Dataset content START
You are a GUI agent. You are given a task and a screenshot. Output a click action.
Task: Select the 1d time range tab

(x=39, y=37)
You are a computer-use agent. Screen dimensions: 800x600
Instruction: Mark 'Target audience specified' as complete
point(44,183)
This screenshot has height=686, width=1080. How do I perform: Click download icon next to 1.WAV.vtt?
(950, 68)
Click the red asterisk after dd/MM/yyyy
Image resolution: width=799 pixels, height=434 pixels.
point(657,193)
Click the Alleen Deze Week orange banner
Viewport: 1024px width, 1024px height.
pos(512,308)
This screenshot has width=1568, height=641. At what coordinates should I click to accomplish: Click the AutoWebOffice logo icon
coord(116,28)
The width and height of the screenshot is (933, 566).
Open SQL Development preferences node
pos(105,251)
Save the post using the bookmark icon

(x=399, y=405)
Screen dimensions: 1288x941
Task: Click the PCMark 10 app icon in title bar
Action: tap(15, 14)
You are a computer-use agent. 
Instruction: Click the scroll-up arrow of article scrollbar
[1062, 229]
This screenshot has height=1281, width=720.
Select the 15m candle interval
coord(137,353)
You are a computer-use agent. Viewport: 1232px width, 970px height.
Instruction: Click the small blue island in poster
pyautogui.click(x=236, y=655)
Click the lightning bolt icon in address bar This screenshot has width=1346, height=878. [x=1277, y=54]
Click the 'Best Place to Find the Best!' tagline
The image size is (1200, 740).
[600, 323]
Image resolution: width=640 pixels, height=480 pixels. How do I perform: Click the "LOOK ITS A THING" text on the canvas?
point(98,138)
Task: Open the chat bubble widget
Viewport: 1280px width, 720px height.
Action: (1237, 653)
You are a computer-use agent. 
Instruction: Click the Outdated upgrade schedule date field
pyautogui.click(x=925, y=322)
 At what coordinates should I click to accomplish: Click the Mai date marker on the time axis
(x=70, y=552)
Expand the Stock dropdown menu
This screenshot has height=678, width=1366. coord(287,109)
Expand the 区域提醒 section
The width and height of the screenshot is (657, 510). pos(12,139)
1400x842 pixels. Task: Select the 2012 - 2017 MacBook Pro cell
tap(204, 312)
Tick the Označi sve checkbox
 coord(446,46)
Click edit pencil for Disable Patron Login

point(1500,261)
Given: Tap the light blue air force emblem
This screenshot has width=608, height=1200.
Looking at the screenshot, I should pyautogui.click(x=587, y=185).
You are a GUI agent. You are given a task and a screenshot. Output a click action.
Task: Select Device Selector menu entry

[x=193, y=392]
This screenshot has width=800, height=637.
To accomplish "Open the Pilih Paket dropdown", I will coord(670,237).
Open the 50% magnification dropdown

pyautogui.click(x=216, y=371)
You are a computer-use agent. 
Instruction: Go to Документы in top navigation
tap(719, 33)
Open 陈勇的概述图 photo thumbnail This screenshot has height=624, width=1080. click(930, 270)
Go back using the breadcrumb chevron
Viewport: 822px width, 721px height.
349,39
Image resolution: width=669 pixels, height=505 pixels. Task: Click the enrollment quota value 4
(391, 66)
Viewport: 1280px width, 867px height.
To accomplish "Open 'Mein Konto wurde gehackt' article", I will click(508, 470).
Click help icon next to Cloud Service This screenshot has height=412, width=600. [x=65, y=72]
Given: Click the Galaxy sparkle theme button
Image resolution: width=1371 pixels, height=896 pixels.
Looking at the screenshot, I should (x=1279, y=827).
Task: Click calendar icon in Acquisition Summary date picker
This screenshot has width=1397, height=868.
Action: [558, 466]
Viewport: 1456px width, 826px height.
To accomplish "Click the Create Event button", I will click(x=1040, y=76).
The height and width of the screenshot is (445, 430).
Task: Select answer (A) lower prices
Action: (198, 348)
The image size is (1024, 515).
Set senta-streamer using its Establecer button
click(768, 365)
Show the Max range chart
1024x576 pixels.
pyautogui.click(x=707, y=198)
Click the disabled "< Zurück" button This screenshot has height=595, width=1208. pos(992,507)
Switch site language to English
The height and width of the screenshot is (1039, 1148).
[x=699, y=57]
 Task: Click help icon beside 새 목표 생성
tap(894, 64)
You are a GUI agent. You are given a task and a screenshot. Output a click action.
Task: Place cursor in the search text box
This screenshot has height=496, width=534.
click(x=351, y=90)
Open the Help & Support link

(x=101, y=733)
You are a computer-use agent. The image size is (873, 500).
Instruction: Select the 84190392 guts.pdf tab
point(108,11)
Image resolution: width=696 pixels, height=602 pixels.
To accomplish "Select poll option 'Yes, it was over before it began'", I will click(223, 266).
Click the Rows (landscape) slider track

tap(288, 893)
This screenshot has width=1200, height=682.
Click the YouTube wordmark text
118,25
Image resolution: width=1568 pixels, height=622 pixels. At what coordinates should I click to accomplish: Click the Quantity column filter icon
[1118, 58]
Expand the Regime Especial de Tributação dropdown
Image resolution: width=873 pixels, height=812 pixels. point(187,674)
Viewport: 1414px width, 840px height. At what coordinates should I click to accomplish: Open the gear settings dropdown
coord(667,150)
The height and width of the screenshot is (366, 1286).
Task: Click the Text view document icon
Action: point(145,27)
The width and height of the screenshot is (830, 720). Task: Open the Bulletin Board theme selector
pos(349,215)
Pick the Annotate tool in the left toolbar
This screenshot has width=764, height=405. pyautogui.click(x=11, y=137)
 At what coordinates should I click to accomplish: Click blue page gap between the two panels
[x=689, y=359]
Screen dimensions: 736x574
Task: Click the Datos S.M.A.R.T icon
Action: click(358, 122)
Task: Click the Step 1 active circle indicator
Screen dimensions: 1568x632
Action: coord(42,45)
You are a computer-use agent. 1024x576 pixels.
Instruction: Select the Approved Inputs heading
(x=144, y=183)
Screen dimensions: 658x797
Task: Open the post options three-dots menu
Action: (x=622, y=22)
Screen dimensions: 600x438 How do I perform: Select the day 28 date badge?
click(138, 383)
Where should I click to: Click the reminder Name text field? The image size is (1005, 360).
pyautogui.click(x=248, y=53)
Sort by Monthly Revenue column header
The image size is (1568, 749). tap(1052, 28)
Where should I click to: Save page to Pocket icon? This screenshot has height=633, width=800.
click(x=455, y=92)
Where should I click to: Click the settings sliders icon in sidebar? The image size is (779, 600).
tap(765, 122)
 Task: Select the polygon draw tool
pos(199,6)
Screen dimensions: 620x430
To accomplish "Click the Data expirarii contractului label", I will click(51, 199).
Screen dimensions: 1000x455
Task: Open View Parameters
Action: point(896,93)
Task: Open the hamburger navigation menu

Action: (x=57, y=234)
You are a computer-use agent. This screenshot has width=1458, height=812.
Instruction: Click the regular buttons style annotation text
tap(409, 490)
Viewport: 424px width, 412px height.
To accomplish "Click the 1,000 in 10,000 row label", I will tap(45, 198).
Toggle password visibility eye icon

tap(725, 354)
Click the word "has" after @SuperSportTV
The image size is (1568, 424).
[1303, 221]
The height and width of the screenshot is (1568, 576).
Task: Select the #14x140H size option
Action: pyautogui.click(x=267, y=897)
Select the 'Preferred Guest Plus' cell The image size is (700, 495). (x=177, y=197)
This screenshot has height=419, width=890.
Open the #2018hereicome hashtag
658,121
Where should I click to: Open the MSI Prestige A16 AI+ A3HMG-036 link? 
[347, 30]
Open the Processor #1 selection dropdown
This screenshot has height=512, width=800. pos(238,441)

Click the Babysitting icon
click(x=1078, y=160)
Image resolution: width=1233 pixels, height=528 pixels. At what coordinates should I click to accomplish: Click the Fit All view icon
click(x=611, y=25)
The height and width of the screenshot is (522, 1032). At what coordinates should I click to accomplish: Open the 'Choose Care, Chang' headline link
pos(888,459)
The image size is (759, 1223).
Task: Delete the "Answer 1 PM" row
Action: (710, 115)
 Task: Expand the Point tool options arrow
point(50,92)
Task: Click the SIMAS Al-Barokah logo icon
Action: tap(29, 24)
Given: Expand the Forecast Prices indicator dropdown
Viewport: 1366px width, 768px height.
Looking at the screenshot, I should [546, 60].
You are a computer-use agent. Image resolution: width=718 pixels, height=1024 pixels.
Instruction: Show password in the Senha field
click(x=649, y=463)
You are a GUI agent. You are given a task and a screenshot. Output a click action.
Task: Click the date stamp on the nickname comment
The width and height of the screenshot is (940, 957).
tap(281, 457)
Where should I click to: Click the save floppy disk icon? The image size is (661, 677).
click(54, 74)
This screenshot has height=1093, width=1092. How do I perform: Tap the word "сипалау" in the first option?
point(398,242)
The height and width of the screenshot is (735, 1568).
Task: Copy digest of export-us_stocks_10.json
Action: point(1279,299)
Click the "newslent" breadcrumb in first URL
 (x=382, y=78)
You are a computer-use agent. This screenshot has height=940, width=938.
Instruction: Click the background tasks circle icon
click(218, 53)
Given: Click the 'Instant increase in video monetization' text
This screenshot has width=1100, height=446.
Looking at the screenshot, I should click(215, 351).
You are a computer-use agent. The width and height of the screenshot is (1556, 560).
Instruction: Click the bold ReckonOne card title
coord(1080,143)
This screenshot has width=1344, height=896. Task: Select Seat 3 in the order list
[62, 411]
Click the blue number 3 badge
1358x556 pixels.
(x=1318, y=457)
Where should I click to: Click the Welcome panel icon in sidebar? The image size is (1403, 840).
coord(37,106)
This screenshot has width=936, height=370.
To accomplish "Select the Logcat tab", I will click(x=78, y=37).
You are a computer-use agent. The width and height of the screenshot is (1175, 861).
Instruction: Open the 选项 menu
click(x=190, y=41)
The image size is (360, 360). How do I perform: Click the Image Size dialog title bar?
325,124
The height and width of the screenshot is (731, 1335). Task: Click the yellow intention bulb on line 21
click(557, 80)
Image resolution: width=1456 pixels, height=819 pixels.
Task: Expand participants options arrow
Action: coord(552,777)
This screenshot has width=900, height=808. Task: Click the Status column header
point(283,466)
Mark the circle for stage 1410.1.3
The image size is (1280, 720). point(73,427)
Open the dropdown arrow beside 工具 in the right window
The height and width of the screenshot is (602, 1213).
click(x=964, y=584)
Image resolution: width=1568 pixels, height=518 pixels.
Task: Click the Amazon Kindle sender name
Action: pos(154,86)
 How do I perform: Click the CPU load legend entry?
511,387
Dataset content END
Task directions ::
Retype exactly the lines of the data above that fall between the line with "The height and width of the screenshot is (522, 1032)." and the line with "has height=940, width=938.", inclusive, and add nothing.

Result ::
The height and width of the screenshot is (522, 1032). At what coordinates should I click to accomplish: Open the 'Choose Care, Chang' headline link
pos(888,459)
The image size is (759, 1223).
Task: Delete the "Answer 1 PM" row
Action: (710, 115)
 Task: Expand the Point tool options arrow
point(50,92)
Task: Click the SIMAS Al-Barokah logo icon
Action: tap(29, 24)
Given: Expand the Forecast Prices indicator dropdown
Viewport: 1366px width, 768px height.
Looking at the screenshot, I should [546, 60].
You are a computer-use agent. Image resolution: width=718 pixels, height=1024 pixels.
Instruction: Show password in the Senha field
click(x=649, y=463)
You are a GUI agent. You are given a task and a screenshot. Output a click action.
Task: Click the date stamp on the nickname comment
The width and height of the screenshot is (940, 957).
tap(281, 457)
Where should I click to: Click the save floppy disk icon? The image size is (661, 677).
click(54, 74)
This screenshot has height=1093, width=1092. How do I perform: Tap the word "сипалау" in the first option?
point(398,242)
The height and width of the screenshot is (735, 1568).
Task: Copy digest of export-us_stocks_10.json
Action: point(1279,299)
Click the "newslent" breadcrumb in first URL
 (x=382, y=78)
You are a computer-use agent. This screenshot has height=940, width=938.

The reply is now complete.